Registration, srvtabs, and keytabs

Before your web server will be allowed to authenticate end users, you must obtain a ServiceID for your server. A unique ServiceID is assigned to each service that is authorized to process Kerberos credentials from end users (to determine their NetID). Associated with each ServiceID is a randomly generated key (password) that is stored in a file called a srvtab file (Kerberos 4) or a keytab file (Kerberos 5). With a srvtab, a server process can authenticate itself to any other kerberized service, and it can also accept authentication credentials submitted by an end user.

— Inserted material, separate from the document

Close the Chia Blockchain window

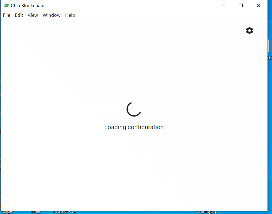point(259,5)
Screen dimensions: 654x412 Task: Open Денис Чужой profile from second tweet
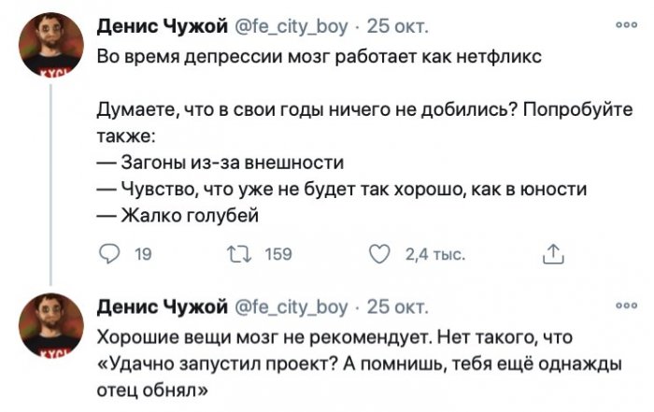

In addition to obtaining a ServiceID and a srvtab file, the new service's IP address needs to be registered in order to use CUWebLogin. Only registered servers can communicate with CUWebLogin.

You can request a ServiceID and srvtab file and take care of initial registration at http://aads.cit.cornell.edu/servicerequest/srvtabrequest/srvtabrequest.php .

Securing your srvtab

The srvtab file contains key information so it needs to be handled the same way as you would handle an SSL certificate key for the server. Read access to the srvtab must be carefully controlled. In general it should be readable only by the uid which owns the process which needs to utilize it. The srvtab file must never be transmitted over the network in the clear (such as through e-mail).

Relocating your service

Any time the IP address for your service changes, you will need to register the new IP address by sending mail to aadssupport@cornell.edu and provide your ServiceID and the new IP Address (not the DNS name). A single service may have multiple IP addresses register to use the ServiceID.

Once you have a srvtab installed on your host, you need to tell CUWebAuth where to find it by adding the following lines to your configuration file...

CUWAkerberosPrincipal web-agent.@CIT.CORNELL.EDU

CUWAsrvtabPath /etc/srvtab

Note that the ServiceID is called a "principal" in MIT Kerberos lingo.